Not everyone deserves front-row access to your grief.You can divide people into circles:

  • Inner circle: Gets the whole truth. You can ugly-cry, rage, or say things you don’t fully mean yet.
  • Middle circle: Knows something happened, gets a shorter version. “I had a pregnancy loss; I’m not okay, but I don’t want to get into details.”
  • Outer circle: Only hears “I had a medical issue; I’m recovering.”

Script for when you don’t want to talk:

“I appreciate you asking. I’m not ready to talk about it, but it means a lot that you care.”

Or, shorter:

“I don’t want to get into it, but I’m having a hard week. Thanks for understanding.”

Navigating triggers: pregnancies, babies, and social media

Pregnancy announcements, baby showers, and gender reveals can feel like a punch to the gut. That doesn’t make you bitter; it makes you human.You’re allowed to:

  • Mute: Hide pregnant friends or baby accounts for a while.
  • Skip events: Send a gift and a simple note: “I love you and I’m celebrating you from afar. I’m not up for being there in person right now.”
  • Leave early: Go to the non-baby part of an event (dinner, drinks) and duck out before the belly touching and gift opening.

If a coworker gets pregnant or someone at school constantly talks about their bump, you can set a quiet boundary with them or with yourself (headphones, strategic seating, changing study groups).

Keeping your body and brain afloat while you “perform normal”

You’re basically running two lives: the one on the outside and the one in your head. These can help:

  • Micro-routines: A morning drink you always make, a 5-minute walk between classes, a song you play after work. Tiny anchors tell your nervous system, “We’re still here.”
  • Grounding breaks: In the bathroom stall or stairwell: five deep breaths, feel your feet on the floor, name 5 things you can see/hear/feel.
  • Comfort stash: Heat pack, pads, pain meds, water, snacks in your bag/locker/desk for when your body acts up at school or work.
  • After-work/school decompression: A hard cry, rage journaling, music, or a show you’ve seen 10 times. Your brain needs off-duty time.

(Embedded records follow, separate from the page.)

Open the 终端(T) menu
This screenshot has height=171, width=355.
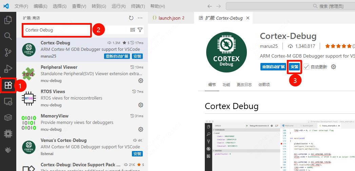click(x=138, y=6)
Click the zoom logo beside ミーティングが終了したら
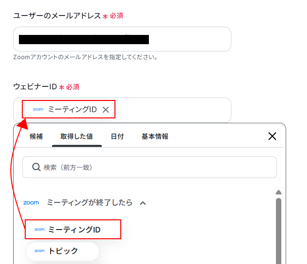Image resolution: width=307 pixels, height=264 pixels. 31,202
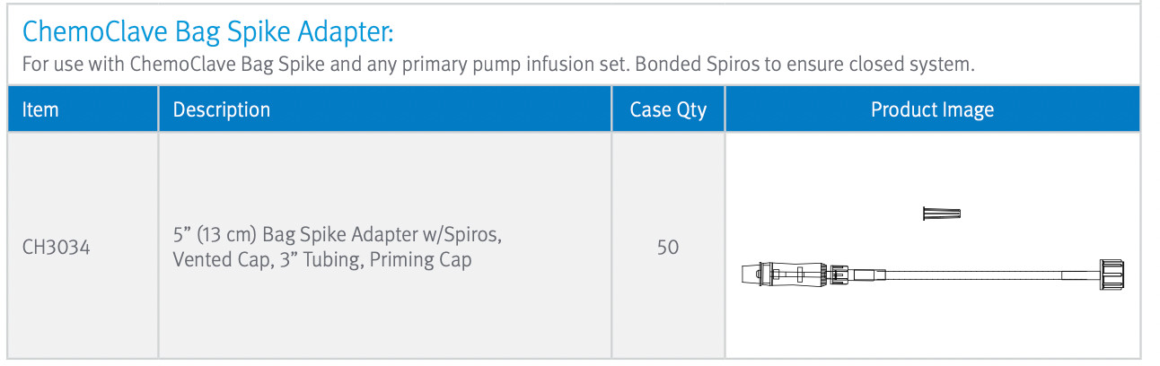Screen dimensions: 1160x366
Task: Click the Product Image column header
Action: coord(933,109)
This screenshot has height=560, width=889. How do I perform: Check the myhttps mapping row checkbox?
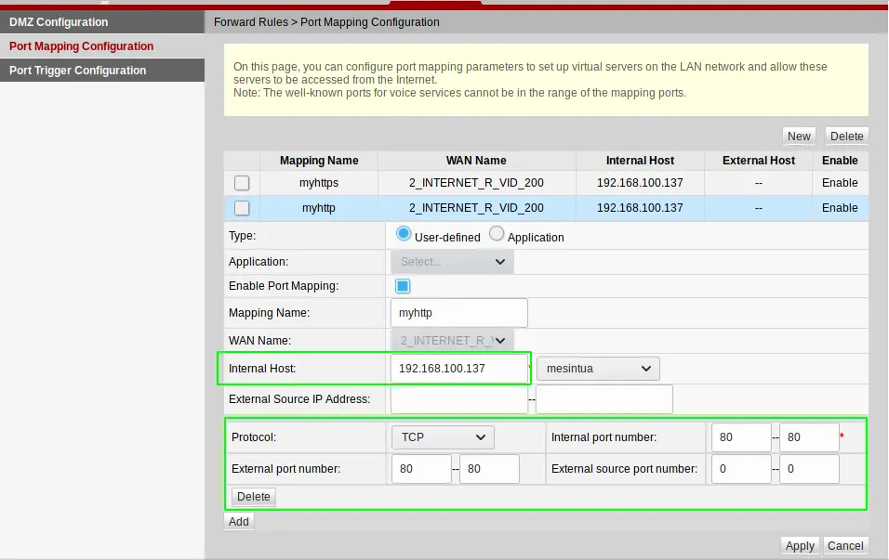242,183
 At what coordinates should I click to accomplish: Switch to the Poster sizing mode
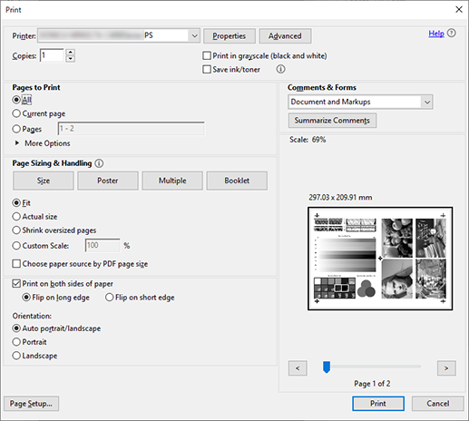tap(108, 181)
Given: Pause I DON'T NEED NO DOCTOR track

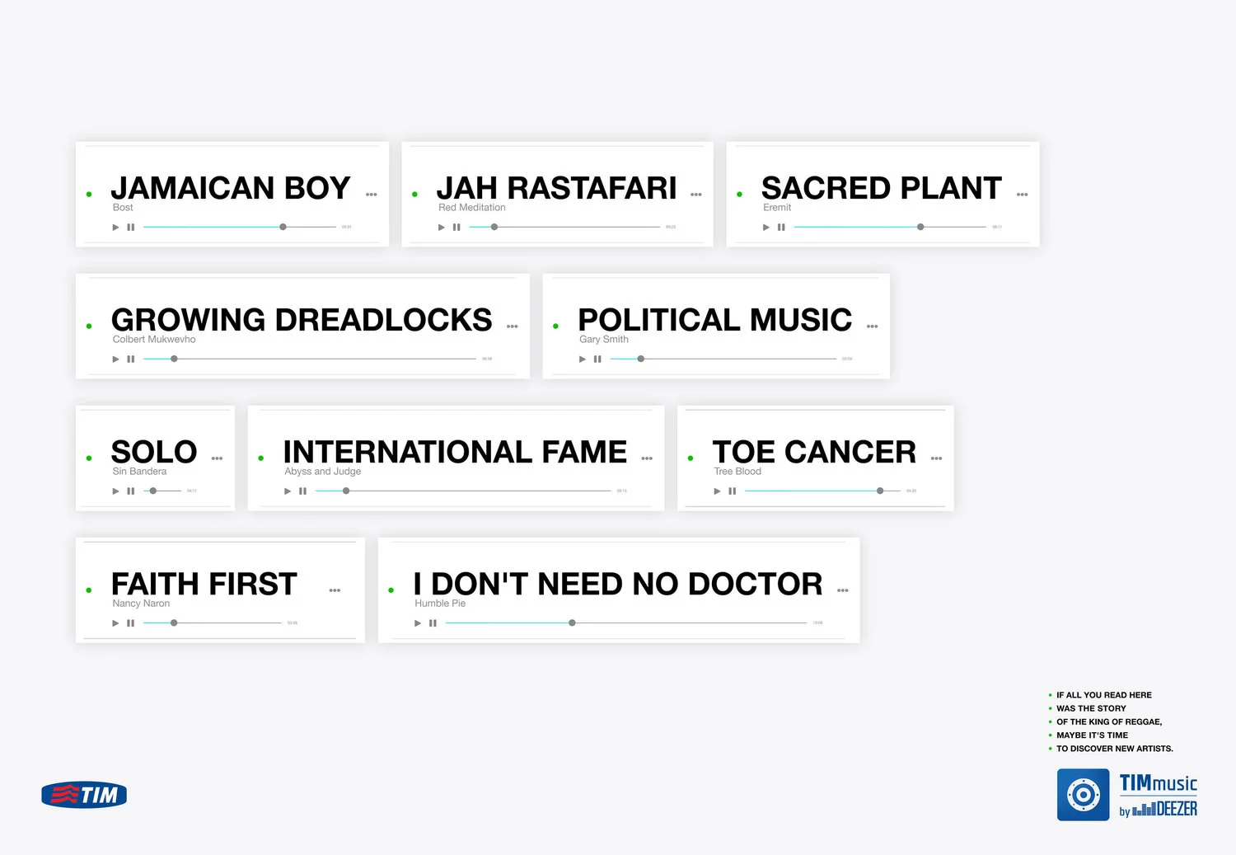Looking at the screenshot, I should pos(433,622).
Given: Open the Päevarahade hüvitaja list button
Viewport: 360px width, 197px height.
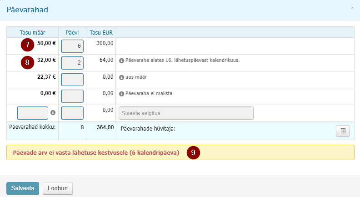Looking at the screenshot, I should pyautogui.click(x=343, y=131).
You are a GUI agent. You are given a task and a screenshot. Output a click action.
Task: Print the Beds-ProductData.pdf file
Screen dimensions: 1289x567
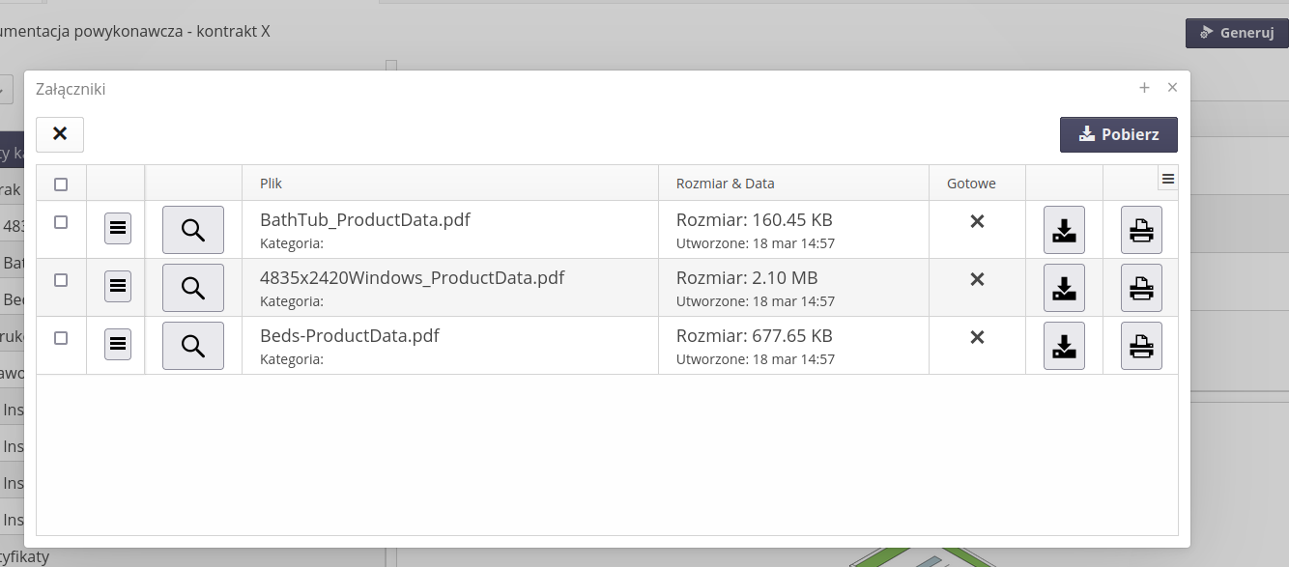[1141, 346]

If your cycle is coming back while you’re juggling all this, you might notice:

  • Follicular phase: Slight boost in focus and energy—good time for heavier tasks if you can.
  • Ovulation: Hormones peak; emotions can also spike. Be gentle with social stuff these days.
  • Luteal phase: PMS + grief can feel like a wave. Plan in extra softness (less social, more rest).
  • Menstrual phase: Bleeding itself can re-trigger the loss. Build in space if possible.

None of this makes you weak. It makes you someone who survived something real and is still showing up in a world that pretends it wasn’t a big deal. That’s resilience, not failure.